If the ability to increase data density on drives were to slow, that would be a long-term positive for both Seagate and Western Digital. On the other hand, my sense is that it is just as likely that cloud and client demand for storage space will slow at some point, leading to a further decline in the HDD industry.
The dividend of $0.54 per share will be payable on May 15 to shareholders of record on May 1. At Friday's closing price that worked out to 3.76% per share annually. That is a great return and it looks solid for years to come, given how operating cash flow exceeds the dividend payment.
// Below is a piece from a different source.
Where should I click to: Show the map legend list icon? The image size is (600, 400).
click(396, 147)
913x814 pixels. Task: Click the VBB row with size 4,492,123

I bought STX in 2012 at $23.13 per share, but my thesis was different then. Many analysts believed SSDs would wipe out HDDs in short order, leading to Seagate and Western Digital being wiped out. I looked at reality and decided that those analysts were wrong. I thought that if HDDs declined it would be gradual and that the HDD makers also would become major SSD players.
I called that correctly, but sold my STX shares in 2014 for an average of $59.45 per share. My analysis had not changed - the share price had. I like dividends, but I am ambitious enough to set goals of not just beating the S&P, but of beating the iShares Biotechnology ETF (NASDAQ:IBB). That requires that an undervalued stock I buy bounces up to a realistic value, or that I buy into growth stocks where the market is not fully appreciating future growth.
In other words, I thought there was alpha available in STX in 2012. Now there's just the dividend. It is a great dividend, way better than is available from U.S. government bonds, and with some up-side potential if data storage demand grows faster than expected.
I do own one storage company: Dot Hill (NASDAQ:HILL). As a microcap Dot Hill is riskier than Seagate, but it has been on a roll lately. Most recently it announced major extensions of partnerships with Quantum (NYSE:QTM) and Teradata (NYSE:TDC) and is guiding toward a good Q1 showing y/y growth. HILL pays no dividend, has a lot more risk and is emerging from hard times. If you want alpha, that's the sort of play where it might be found.
Disclosure: The author is long HILL.
The author wrote this article themselves, and it expresses their own opinions. The author is not receiving compensation for it (other than from Seeking Alpha). The author has no business relationship with any company whose stock is mentioned in this article.